Shahin notably played in the Football League as a professional for Grimsby Town during the 2009–19
season. He then went on to play Non-league football for Armthorpe Welfare, Selby Town, Cleethorpes Town, Spalding United, Brigg Town and Grimsby Borough.

Early life
Jammal Shahin was born on 19 December 1988 in Grimsby, Lincolnshire.

Career
Shahin came through the youth ranks at Grimsby Town, and notably scored the winning goal in the clubs' 1–0 Midlands Floodlit Youth Cup final victory over Walsall in 2006. Shahin was a regular in Neil Woods side but in 2007 he was snubbed a professional contract and therefore was released.

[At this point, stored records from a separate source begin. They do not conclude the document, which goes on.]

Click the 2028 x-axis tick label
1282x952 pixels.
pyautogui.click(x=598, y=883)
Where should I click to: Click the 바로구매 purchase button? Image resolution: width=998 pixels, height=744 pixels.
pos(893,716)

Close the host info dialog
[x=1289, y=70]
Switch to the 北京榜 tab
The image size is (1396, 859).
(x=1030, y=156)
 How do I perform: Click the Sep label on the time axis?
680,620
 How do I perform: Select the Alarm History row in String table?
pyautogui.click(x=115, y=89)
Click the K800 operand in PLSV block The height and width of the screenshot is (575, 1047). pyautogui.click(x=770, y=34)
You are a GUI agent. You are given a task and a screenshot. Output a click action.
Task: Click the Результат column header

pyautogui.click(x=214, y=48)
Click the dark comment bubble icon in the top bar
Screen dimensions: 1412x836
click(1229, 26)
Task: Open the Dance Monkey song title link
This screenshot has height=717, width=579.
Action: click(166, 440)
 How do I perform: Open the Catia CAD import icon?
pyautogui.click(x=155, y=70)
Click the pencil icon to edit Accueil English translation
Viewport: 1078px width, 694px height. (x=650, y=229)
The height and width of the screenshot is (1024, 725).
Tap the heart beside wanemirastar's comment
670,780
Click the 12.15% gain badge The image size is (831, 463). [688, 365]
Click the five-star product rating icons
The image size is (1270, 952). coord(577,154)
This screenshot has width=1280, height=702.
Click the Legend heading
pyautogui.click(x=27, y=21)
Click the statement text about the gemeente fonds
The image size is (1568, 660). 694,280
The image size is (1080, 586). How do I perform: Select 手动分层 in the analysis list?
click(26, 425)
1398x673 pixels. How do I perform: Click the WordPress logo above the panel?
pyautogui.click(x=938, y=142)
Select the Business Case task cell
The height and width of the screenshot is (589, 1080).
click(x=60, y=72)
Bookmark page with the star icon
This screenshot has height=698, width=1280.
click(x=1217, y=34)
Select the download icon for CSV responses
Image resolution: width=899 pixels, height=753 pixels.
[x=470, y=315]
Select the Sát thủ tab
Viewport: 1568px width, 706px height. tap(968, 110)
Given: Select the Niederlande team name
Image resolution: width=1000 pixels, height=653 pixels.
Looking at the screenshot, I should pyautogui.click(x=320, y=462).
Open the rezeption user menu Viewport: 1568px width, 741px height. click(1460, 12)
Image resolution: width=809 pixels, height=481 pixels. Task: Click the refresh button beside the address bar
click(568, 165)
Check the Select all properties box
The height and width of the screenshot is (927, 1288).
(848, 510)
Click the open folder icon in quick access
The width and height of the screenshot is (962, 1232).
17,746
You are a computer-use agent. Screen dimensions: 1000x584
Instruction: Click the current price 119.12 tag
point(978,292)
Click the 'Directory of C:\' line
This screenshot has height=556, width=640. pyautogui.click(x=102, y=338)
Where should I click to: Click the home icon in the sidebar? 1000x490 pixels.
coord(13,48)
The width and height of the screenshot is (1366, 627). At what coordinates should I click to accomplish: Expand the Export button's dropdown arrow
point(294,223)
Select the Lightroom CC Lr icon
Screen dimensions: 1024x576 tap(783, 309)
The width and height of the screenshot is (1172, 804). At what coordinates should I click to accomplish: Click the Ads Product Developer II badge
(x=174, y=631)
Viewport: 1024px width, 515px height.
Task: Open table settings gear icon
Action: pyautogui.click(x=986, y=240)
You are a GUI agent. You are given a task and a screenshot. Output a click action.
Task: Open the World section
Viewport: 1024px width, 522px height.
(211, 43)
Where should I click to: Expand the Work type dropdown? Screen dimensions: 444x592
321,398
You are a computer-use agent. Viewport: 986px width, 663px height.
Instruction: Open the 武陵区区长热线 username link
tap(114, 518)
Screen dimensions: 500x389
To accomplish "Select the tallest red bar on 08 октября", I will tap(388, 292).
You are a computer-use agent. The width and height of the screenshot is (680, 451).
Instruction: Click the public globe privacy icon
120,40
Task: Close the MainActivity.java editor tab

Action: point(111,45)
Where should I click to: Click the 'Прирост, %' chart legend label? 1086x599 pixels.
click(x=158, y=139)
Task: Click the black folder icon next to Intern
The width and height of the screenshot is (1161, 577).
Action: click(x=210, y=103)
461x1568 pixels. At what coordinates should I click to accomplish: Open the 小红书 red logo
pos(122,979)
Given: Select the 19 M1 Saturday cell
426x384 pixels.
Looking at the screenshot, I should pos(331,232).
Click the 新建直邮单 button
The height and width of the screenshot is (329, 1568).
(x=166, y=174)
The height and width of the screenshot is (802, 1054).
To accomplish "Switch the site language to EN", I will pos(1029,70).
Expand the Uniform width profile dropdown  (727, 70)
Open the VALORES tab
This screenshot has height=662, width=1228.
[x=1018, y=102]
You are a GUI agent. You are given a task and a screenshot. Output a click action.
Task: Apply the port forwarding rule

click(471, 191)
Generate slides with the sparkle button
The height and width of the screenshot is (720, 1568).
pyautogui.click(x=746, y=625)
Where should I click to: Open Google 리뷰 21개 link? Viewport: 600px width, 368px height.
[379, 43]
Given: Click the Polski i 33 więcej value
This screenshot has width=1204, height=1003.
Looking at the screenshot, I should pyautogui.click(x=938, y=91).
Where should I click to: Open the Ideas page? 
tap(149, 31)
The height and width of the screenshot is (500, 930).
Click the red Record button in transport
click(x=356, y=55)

He went on to sign for Yorkshire semi professional side Armthorpe Welfare and later played as an amateur in the Grimsby League's for Lincs International FC and A & G Auto Repairs FC.

In September 2009, his former Grimsby youth coach Neil Woods recommended him to first-team manager Mike Newell, who after offering Shahin a trial would go on to sign the player on a contract until the end of the 2009–10 season. Shahin made his professional debut on 17 October, in a 2–0 home defeat against Rochdale. He would go on to make 7 appearances in all competitions for Grimsby, notably playing in the 3–1 Football League Trophy quarter-final defeat against Leeds United. He was never once on the winning side, playing out 2 draws and 5 defeats and was part of the Mariners side that was relegated from the Football League.

Shahin was released by Grimsby on 12 May 2010. In August 2010, he signed for non-League side Selby Town.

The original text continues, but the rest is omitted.